TO DO: In the records that follow, find each line with the word "gains" and copy it.
EXERCISE MATERIALS section start
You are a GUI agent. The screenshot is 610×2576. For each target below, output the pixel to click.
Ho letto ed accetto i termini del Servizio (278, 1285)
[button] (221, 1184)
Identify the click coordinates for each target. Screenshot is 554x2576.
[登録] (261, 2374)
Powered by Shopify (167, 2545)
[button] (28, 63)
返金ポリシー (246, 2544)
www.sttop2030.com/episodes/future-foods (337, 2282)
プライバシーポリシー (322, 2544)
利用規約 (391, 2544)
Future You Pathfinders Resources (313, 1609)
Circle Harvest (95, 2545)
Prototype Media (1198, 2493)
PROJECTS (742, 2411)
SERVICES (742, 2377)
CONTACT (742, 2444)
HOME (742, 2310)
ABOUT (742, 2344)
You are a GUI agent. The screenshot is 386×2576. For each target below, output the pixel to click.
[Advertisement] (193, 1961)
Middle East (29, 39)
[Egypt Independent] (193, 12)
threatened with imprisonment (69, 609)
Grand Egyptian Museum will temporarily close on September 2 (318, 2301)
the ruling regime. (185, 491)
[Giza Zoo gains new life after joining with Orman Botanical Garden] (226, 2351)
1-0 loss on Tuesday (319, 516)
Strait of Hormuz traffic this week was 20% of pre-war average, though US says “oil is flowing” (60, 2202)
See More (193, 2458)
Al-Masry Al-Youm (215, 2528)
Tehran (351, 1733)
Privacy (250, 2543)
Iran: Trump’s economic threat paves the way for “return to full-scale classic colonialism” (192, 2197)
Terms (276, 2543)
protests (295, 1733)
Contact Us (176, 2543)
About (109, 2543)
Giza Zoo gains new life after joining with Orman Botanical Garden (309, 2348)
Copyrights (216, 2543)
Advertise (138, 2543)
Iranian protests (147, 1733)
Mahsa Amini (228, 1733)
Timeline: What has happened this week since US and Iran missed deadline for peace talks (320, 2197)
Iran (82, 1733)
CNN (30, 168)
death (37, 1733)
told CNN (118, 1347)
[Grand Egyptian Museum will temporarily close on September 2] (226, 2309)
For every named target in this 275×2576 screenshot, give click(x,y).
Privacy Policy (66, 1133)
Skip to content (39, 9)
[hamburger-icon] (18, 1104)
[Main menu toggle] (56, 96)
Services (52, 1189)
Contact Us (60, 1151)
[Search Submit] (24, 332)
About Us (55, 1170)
EXERCISE MATERIALS section end
TASK RESULT:
[Giza Zoo gains new life after joining with Orman Botanical Garden] (226, 2351)
Giza Zoo gains new life after joining with Orman Botanical Garden (309, 2348)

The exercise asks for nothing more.